> **List of tasks**:
1. Reproduce the passage of the text on Galifar from "A full nation-by-nation" up to and including "as they did?".
2. Arrange the records, from their first line up to and including the line with "click(x=215, y=20)", as a JSON list of strings with one string per line, omitting blank lines.

> **Text block**:
+++++

IFAQ: Galifar – One Nation or Five?

As time allows I like to address shorter questions raised by my Patreon supporters. This one comes from Mariamow: I would love to see a breakdown of the fashion of the nations! Specifically how things were pre-last war mostly all being a single nation, how it evolved and why it evolved in that way.

A full nation-by-nation breakdown of fashions is a significant topic; I’ll put it on the Patreon topic poll for June. However, I wanted to take a moment to address the second half of the question: As pre-war Galifar was a single nation, how and why did the Five Nations evolve as they did?

Galifar wasn’t a single nation: it was a united kingdom. Two thousand years ago, the warlord known as Karrn the Conqueror sought to bring the nations of central Khorvaire under his control and failed. A thousand years later, Galifar I succeeded. But unlike Karrn, he didn’t seek to crush these nations and impose Karrnathi culture onto them. Galifar was a diplomat as well as a warrior, and he achieved victory through compromise. He rallied the Dragonmarked Houses to his side with the Korth Edicts. He gained the support of the goblins with the promise of freedom. And with a notable exception, he won acceptance for his rule by respecting the traditions of his defeated enemies. He appointed his children as governors of the conquered nations, and he did rename the nations after them. His homeland of Karrnath remained unchanged, but the nation of Thaliost became Aundair; Daskara became Thrane; Wroat became Breland; and Metrol became Cyre. But his children took local nobles as their spouses, and for the most part local leaders who swore fealty to Galifar and accepted his laws and edicts were allowed to keep their positions and lands. Rather than crushing the cultures of the nations, he largely embraced them and sought to harness their strengths for the greater good. Notably, each nation was granted one of the major institutions of Galifar—something that built on their existing strengths but which also served as a cultural anchor and point of pride moving forward.

  • Aundair had the strongest system of general education (later used as a model for all of Galifar) and the greatest expertise in wizardry and artifice. The was chosen as the home of the Arcane Congress, Galifar’s center for mystical research and education.
  • Breland became the seat of the King’s Citadel, service both as the strong shield of the ruler and as their eyes and ears. Beyond this, Breland would also evolve into a major center for commerce and industry. All of these were supplemented by its close ties to Zilargo, which remained culturally independent but under the general jurisdiction of Breland.
  • Karrnath had the oldest and strongest martial tradition. Rekkenmark was both the most prestigious military academy in Galifar and the secondary seat of military administration.

+++++

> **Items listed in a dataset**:
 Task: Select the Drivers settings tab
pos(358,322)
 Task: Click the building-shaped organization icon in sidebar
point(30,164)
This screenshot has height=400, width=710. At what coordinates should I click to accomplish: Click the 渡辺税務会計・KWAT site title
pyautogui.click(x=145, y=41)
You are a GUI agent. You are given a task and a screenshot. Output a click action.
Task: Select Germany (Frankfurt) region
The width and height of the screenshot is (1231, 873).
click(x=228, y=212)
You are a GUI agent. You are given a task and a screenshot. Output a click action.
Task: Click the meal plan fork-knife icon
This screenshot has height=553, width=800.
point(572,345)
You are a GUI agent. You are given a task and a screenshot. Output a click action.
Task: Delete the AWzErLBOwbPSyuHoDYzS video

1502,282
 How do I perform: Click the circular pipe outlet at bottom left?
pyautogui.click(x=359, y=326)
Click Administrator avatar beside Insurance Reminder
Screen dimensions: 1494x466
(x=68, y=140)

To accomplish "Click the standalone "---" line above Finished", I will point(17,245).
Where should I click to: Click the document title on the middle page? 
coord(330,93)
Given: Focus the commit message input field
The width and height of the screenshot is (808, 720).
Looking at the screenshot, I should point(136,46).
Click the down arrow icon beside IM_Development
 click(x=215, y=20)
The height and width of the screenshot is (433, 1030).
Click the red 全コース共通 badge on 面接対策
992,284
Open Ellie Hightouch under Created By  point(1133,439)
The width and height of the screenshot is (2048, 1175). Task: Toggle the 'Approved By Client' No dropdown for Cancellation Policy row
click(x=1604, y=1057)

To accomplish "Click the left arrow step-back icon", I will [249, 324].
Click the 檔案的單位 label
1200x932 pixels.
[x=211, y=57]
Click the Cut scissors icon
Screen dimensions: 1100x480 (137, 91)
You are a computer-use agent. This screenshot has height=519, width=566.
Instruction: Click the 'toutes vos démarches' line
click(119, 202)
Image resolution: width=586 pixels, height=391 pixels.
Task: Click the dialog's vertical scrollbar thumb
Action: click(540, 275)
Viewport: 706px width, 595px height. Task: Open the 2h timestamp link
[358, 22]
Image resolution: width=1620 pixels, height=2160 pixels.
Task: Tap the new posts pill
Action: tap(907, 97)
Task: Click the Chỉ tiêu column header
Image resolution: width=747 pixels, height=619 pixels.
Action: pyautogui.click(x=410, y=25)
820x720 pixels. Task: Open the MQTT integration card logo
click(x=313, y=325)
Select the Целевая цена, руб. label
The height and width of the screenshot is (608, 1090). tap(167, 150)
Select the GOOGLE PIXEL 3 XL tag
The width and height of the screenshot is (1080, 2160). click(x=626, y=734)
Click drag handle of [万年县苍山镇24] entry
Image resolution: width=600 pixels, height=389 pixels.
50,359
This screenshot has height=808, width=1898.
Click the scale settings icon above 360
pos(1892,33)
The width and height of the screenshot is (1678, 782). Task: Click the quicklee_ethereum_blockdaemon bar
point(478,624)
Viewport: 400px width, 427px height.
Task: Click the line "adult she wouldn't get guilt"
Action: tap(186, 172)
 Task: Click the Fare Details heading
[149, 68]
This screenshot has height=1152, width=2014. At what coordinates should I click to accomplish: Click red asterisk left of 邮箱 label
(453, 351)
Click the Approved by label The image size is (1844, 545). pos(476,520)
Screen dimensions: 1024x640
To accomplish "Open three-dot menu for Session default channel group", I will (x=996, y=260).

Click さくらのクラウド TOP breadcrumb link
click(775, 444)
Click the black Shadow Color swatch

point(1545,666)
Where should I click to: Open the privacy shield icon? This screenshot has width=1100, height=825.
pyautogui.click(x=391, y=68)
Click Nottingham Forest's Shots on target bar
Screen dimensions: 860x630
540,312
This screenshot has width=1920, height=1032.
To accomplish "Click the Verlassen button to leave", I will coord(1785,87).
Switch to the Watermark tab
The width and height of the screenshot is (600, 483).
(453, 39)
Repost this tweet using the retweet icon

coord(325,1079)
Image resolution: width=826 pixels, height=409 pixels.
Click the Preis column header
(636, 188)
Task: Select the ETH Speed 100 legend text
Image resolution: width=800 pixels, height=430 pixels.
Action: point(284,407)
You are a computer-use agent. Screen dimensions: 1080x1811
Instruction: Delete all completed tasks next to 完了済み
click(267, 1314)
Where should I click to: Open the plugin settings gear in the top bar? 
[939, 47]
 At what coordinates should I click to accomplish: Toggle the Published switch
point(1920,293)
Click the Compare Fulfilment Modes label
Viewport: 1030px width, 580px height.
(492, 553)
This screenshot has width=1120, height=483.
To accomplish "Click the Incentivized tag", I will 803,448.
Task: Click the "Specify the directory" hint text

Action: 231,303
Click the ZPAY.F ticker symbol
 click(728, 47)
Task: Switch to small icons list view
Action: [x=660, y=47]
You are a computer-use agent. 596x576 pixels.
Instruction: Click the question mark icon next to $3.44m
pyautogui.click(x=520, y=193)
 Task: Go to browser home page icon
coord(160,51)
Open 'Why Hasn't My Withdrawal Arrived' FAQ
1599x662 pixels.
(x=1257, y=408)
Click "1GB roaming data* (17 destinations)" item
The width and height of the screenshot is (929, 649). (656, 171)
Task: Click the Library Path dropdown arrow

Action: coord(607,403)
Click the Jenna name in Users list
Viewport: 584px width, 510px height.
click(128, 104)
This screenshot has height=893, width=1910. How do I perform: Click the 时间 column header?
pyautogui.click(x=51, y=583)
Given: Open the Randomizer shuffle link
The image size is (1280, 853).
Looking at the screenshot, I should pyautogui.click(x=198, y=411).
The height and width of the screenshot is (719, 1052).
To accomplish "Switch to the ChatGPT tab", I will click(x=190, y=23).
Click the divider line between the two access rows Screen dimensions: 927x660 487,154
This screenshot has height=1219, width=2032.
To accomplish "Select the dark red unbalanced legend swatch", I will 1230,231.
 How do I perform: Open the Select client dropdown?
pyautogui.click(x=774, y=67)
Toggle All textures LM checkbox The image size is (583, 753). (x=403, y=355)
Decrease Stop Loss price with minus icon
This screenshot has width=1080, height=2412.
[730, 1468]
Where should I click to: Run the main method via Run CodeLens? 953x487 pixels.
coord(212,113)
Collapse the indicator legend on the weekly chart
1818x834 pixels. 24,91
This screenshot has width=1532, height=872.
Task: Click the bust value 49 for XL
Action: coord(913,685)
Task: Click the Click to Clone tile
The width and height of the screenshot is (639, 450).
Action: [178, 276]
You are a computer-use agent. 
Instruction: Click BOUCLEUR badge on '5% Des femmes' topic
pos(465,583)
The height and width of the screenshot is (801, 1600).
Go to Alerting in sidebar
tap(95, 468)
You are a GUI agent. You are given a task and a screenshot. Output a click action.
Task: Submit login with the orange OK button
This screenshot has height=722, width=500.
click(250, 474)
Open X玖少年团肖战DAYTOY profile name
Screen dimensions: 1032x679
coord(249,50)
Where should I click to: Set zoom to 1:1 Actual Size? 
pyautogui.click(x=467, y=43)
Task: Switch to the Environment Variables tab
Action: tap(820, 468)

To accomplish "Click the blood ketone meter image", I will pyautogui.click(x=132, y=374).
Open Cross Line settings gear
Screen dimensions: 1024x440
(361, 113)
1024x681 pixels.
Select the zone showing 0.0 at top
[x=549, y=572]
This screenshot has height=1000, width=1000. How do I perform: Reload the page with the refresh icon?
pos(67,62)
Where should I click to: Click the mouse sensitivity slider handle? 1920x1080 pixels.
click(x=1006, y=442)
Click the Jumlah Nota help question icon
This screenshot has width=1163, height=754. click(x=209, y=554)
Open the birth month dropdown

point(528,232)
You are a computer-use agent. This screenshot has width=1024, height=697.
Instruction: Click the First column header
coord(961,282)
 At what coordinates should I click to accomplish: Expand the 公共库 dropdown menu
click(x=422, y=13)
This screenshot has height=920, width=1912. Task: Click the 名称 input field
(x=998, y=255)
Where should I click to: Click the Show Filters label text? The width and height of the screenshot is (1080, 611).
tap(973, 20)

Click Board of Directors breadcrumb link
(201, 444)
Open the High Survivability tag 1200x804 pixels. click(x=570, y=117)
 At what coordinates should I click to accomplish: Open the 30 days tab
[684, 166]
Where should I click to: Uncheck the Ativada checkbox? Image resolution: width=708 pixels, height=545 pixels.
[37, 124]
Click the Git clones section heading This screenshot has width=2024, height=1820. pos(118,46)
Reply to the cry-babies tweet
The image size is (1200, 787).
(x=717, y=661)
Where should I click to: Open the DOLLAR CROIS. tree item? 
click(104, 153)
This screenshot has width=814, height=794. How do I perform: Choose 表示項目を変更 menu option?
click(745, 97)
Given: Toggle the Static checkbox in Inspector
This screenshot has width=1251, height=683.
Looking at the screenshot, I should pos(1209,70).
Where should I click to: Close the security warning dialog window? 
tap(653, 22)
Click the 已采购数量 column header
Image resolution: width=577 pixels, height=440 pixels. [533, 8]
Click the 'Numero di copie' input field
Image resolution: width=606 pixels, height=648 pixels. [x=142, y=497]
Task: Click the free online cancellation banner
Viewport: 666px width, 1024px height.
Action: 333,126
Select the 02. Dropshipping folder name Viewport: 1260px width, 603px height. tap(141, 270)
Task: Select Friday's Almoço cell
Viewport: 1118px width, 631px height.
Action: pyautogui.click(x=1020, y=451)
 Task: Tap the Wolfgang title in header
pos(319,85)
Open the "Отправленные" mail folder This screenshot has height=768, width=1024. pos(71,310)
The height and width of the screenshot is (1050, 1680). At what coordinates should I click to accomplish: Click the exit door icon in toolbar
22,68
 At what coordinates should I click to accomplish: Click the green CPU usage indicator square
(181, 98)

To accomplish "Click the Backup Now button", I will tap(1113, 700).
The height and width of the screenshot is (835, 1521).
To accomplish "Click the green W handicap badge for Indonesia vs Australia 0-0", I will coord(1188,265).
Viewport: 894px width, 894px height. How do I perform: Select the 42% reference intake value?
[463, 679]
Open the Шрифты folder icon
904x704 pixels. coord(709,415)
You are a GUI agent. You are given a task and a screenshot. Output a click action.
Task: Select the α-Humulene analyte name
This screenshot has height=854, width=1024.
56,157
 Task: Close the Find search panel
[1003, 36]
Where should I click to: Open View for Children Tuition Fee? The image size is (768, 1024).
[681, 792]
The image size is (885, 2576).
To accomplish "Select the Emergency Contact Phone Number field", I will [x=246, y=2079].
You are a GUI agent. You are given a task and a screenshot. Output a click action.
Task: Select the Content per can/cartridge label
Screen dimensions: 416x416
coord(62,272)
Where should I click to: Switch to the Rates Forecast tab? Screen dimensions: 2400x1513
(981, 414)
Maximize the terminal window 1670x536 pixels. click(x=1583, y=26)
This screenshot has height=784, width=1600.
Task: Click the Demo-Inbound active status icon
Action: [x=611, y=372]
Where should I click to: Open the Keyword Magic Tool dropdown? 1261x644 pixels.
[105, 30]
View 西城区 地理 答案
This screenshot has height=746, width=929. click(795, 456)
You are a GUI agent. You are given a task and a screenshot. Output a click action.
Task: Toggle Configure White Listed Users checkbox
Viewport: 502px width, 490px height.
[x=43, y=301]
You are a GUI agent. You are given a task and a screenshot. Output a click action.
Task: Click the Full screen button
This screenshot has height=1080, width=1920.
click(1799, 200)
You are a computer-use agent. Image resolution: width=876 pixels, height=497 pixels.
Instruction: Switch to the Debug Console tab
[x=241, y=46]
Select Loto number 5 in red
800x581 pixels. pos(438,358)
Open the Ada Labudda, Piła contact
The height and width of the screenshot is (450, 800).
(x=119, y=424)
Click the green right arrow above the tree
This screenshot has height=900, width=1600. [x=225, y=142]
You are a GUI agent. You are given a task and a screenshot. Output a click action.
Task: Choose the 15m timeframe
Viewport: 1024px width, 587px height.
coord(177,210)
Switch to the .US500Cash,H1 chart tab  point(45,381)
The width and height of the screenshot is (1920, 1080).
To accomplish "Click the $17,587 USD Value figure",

+++++

> **Responses for each task**:
1.
A full nation-by-nation breakdown of fashions is a significant topic; I’ll put it on the Patreon topic poll for June. However, I wanted to take a moment to address the second half of the question: As pre-war Galifar was a single nation, how and why did the Five Nations evolve as they did?

2.
[
  " Task: Select the Drivers settings tab",
  "pos(358,322)",
  " Task: Click the building-shaped organization icon in sidebar",
  "point(30,164)",
  "This screenshot has height=400, width=710. At what coordinates should I click to accomplish: Click the 渡辺税務会計・KWAT site title",
  "pyautogui.click(x=145, y=41)",
  "You are a GUI agent. You are given a task and a screenshot. Output a click action.",
  "Task: Select Germany (Frankfurt) region",
  "The width and height of the screenshot is (1231, 873).",
  "click(x=228, y=212)",
  "You are a GUI agent. You are given a task and a screenshot. Output a click action.",
  "Task: Click the meal plan fork-knife icon",
  "This screenshot has height=553, width=800.",
  "point(572,345)",
  "You are a GUI agent. You are given a task and a screenshot. Output a click action.",
  "Task: Delete the AWzErLBOwbPSyuHoDYzS video",
  "1502,282",
  " How do I perform: Click the circular pipe outlet at bottom left?",
  "pyautogui.click(x=359, y=326)",
  "Click Administrator avatar beside Insurance Reminder",
  "Screen dimensions: 1494x466",
  "(x=68, y=140)",
  "To accomplish \"Click the standalone \"---\" line above Finished\", I will point(17,245).",
  "Where should I click to: Click the document title on the middle page? ",
  "coord(330,93)",
  "Given: Focus the commit message input field",
  "The width and height of the screenshot is (808, 720).",
  "Looking at the screenshot, I should point(136,46).",
  "Click the down arrow icon beside IM_Development",
  " click(x=215, y=20)"
]